--- PROVIDED TEXT Enclosed Below ---
Elsevier

ISA Transactions

Volume 93, October 2019, Pages 341-353
ISA Transactions

Practice article
Learning transferable features in deep convolutional neural networks for diagnosing unseen machine conditions

https://doi.org/10.1016/j.isatra.2019.03.017Get rights and content

Highlights

  • A deep transfer learning framework for diagnosing unseen faults in target applications.

  • Exploring the feature transferability in disparate levels of the pre-trained model.

  • Enables to build and train a large network efficiently with limited data for new tasks.

Abstract

Recent years have witnessed increasing popularity and development of deep learning spanning through various fields. Deep networks, and in particular convolutional neural network (CNN) have also achieved many state-of-the-art competition results in the intelligent fault diagnosis of mechanical systems. However, most of the existing studies have been performed with the assumption that the same distribution holds for both the training data and the test data, which is not in accord with situations in real diagnosis tasks. To tackle this problem, a transfer learning framework based on pre-trained CNN, which leverages the knowledge learned from the training data to facilitate diagnosing a new but similar task, is presented in this work. First, the CNN is trained on large datasets to learn the hierarchical features from the raw data. Then, the architecture and weights of the pre-trained CNN are transferred to new tasks with proper fine-tuning instead of training a network from scratch. To adapt the pre-trained CNN in a specific case, three transfer learning strategies are discussed and compared to investigate the applicability as well as the significance of feature transferability from the different levels of a deep structure. The case studies show that the proposed framework can transfer the features of the pre-trained CNN to boost the diagnosis performance on unseen machine conditions in terms of diverse working conditions and fault types.
--- End of Enclosed PROVIDED TEXT ---
--- DATA SEGMENT Enclosed Below ---
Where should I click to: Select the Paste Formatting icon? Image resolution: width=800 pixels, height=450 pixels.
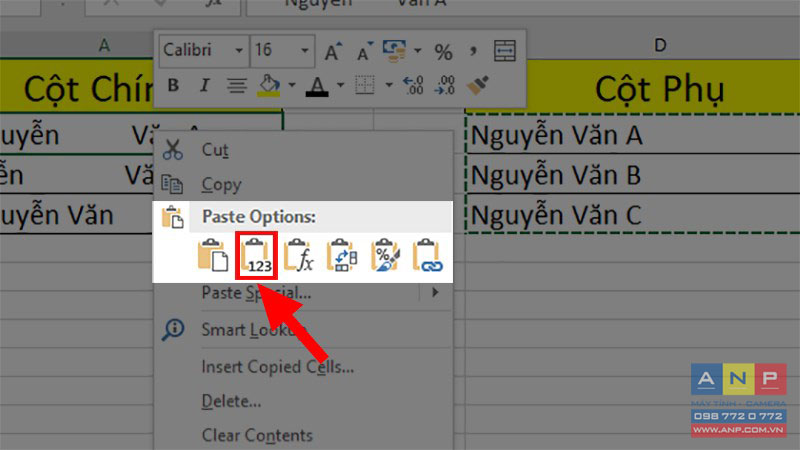(x=385, y=256)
--- End of Enclosed DATA SEGMENT ---
BRIEF 1:
According to the fault-diagnosis abstract, what assumption do most existing studies make about the training data and the test data?
BRIEF 2:
Please write a continuation of the fault-diagnosis abstract, starting after its last sentence.
The material above is separate from the fault-diagnosis abstract.

TASK RESPONSE 1:
They assume that the same distribution holds for both the training data and the test data.

TASK RESPONSE 2:
Introduction

The condition-based maintenance (CBM) strategy has received great attention in modern industries, with its prominent advantages of availability, sustainability, safety, and reliability. Unlike breakdown maintenance and time-based maintenance, CBM aims to schedule the maintenance time and planning depending on the actual running state of the equipment. As the process of making a decision on machine conditions is based on appropriate analyses of the monitoring data, diagnostics are the core blocks of CBM [1]. Essentially, machine diagnostics can be formulated as a pattern classification and recognition problem [2].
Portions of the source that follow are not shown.